I think you will like the FIRST plan and it will work well for you. Your plan sounds well thought out.
Even though the initial wake up stinks, I think you may find that morning workouts can really be quite awesome. I love the feeling that it is out of the way and I am so much more awake than I otherwise would have been!
I say go for Steelhead--you can do it!
Sounds like a good plan. Be careful you don't go too hard. If your knee is acting up on the bike, I would recommend a bike fitting. I've had similar issues. If you're biomechanics aren't perfect on the bike, you can tweak your knees just like you would on a run.
I am lucky in that Emidio and Sons is about 1.5 miles from home. They cook me ample amounts of pasta.
I second checking the bike fit to address the knee. Saddle fore/aft or height can cause knee pain as can cleat adjustment. Also too much too fast if you took a long time off the bike can aggrevate things.

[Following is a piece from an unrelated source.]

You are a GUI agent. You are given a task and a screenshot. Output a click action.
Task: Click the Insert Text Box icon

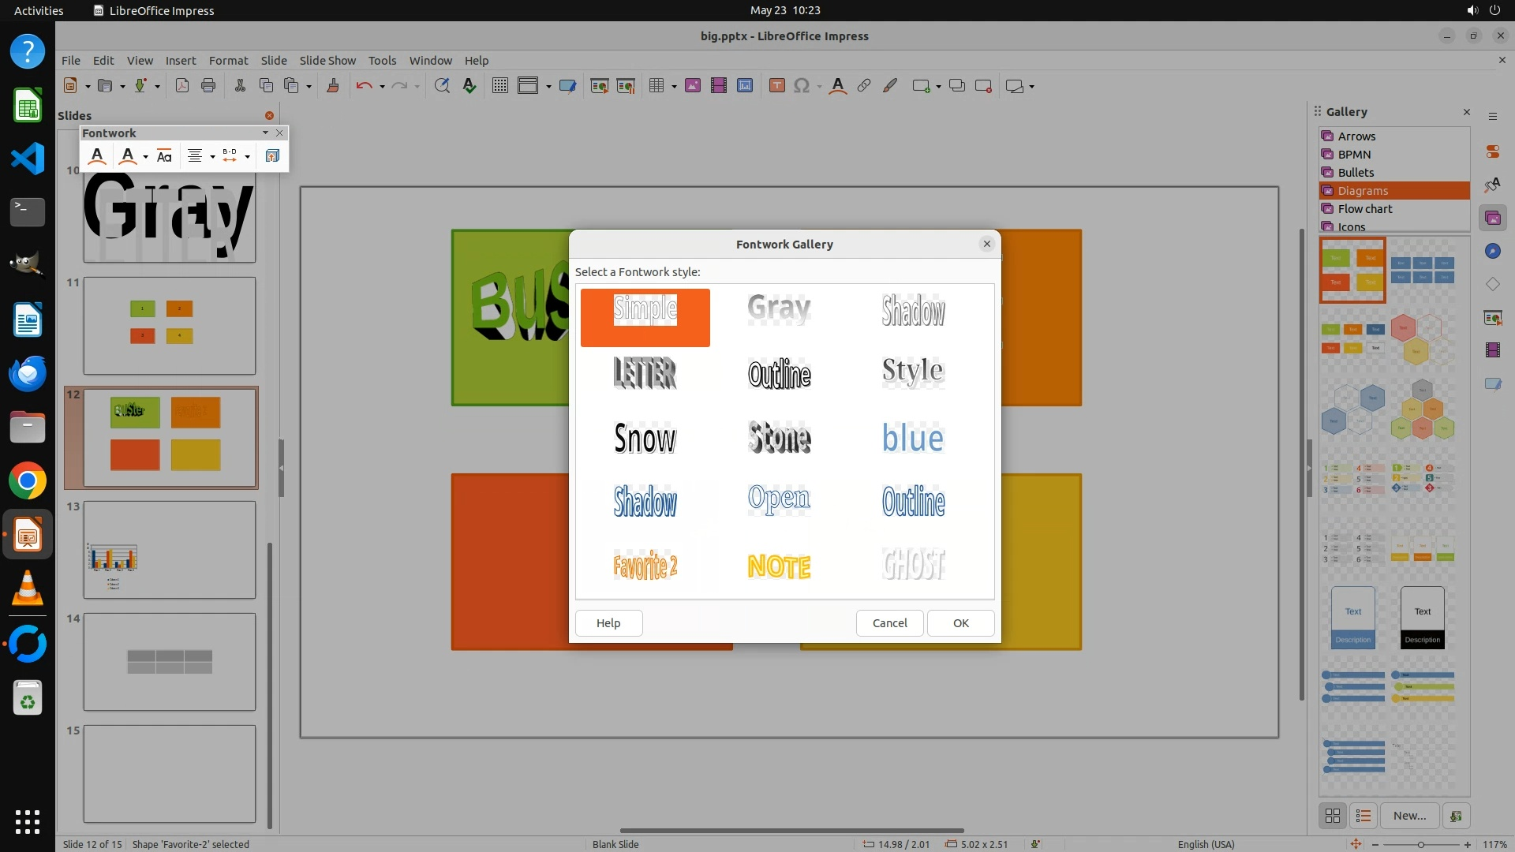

Good luck in your Boston training!
Yeah, I'm not a morning workout person either. And I'll see you at WIBA!!
I enjoy the PM workout. I don't like to feel rushed. My swim times often reflect this.
Plan looks solid.
Have fun with Steelhead.
I used the FIRST program for my last 2 marathon training and found the program to work well.
For my Boston training I did the 800 repeats on hills instead of the track. For the long runs I focused on negative splits for the second half of the run. I had no problem keeping the tempo runs according to pace.
On my cross-training days all effort was hard with a minimum of 1 hour workout. If you have any questions let me know.
Enjoy your training schedule. But make sure you baby that knee.
I'm also trying to adjust to more morning work-outs, but boy is it tough for us night owls.
Hope that knee heals up nice and good real soon.